Al lunedì, in estate, Raiuno ha raccontato l’Italia. Beppe Fiorello, verace interprete siciliano, ha prestato il suo volto, segnato dalla storia, ‘all’italiano‘, incarnandone vizi e virtù, rispolverandone antiche memorie, talvolta gloriose, altre misere, dipingendone la figura con tratto fiero e virile. “Moscati”, “La vita rubata”, “Il sorteggio”, “L’uomo sbagliato”, “Il Bambino sull’acqua”, “Brancaccio”, “Salvo d’Acquisto” e “Il Bambino della domenica”, questi i titoli proposti dall’ammiraglia Rai negli ultimi scampoli d’estate, una lista che si arricchirà di un nuovo titolo, di una nuova storia: “Sarò sempre tuo padre“. Prodotta dalla Solaris, diretta da Ludovico Gasperini, la serie in due puntate racconta le vicissitudini di un padre separato, il quale esperisce il dolore del distacco dal nucleo familiare, dal figlio di otto anni Alessandro, nonché l’angosciosa condizione nella quale sono costretti oltre 900mila ‘padri‘ descritta al Tv Radiocorriere dall’attore:

I dati ci dicono che i padri separati sono circa 4 milioni, di cui 900 mila sono scivolati sotto la soglia della povertà, insomma una vera e propria piaga sociale, un effetto disastroso che grava sulla società e sul futuro dei figli.
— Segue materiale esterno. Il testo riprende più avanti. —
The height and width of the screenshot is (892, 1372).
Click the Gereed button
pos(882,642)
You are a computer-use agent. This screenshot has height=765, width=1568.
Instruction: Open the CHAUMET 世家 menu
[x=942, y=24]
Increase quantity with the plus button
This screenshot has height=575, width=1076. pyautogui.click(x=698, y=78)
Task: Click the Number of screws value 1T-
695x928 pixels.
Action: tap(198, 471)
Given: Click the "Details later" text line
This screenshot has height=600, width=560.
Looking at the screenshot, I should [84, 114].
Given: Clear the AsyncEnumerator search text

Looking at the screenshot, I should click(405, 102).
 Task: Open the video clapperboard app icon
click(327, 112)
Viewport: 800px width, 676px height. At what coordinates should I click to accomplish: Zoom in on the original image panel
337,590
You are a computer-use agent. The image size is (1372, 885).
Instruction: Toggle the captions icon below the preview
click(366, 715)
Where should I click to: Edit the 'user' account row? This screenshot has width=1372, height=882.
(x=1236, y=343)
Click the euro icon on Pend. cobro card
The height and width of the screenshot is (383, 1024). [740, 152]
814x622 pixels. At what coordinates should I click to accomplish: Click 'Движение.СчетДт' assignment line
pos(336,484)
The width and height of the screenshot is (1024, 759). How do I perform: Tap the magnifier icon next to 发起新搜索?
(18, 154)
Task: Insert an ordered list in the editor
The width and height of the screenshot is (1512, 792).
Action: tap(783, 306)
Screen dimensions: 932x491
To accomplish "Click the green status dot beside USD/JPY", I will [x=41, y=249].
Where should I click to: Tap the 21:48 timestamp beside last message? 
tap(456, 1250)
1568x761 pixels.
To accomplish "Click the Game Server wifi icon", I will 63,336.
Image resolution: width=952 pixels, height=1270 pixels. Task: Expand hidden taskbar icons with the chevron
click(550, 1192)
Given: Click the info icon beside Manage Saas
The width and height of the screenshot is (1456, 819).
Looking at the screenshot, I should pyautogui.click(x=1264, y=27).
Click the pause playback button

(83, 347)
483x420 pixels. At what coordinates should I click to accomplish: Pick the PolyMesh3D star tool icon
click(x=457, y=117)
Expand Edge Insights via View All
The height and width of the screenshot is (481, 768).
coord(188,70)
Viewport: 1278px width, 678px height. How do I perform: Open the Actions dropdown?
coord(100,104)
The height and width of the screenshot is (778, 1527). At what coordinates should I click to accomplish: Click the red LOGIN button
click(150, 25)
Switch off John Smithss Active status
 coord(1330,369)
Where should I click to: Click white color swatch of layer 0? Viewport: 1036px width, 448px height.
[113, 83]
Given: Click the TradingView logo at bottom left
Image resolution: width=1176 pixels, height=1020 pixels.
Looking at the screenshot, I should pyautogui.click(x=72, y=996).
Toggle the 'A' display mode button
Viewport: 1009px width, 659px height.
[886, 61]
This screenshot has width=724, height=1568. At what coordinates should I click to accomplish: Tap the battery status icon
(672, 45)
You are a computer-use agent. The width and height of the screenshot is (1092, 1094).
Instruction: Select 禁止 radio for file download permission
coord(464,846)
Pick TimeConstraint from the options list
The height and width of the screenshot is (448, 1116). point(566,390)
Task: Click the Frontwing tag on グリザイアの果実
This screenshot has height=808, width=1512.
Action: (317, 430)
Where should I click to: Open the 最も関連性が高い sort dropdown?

Un soggetto inedito, una nuova sfida per l’interprete siciliano, reduce da una stagione di straordinario successo (gli ascolti ed i premi de La leggenda del bandito e del campione ne sono testimonianza), e per Rai Fiction che conferma l’attenzione ai temi sociali di cogente attualità. La sceneggiatura, oltre a descrivere il calvario del padre privato del suo più grande amore, il figlio, e della sua dignità di genitore, racconta le tragiche ripercussioni delle vicende legali e personali che interessano il nucleo familiare sulla sensibilità del bambino:

Prego sempre che ciò che ho interpretato non mi accada mai nella vita. Se dovesse succedere, farò di tutto affinché i miei figli non subiscano ma partecipino al cambiamento in maniera civile e responsabile.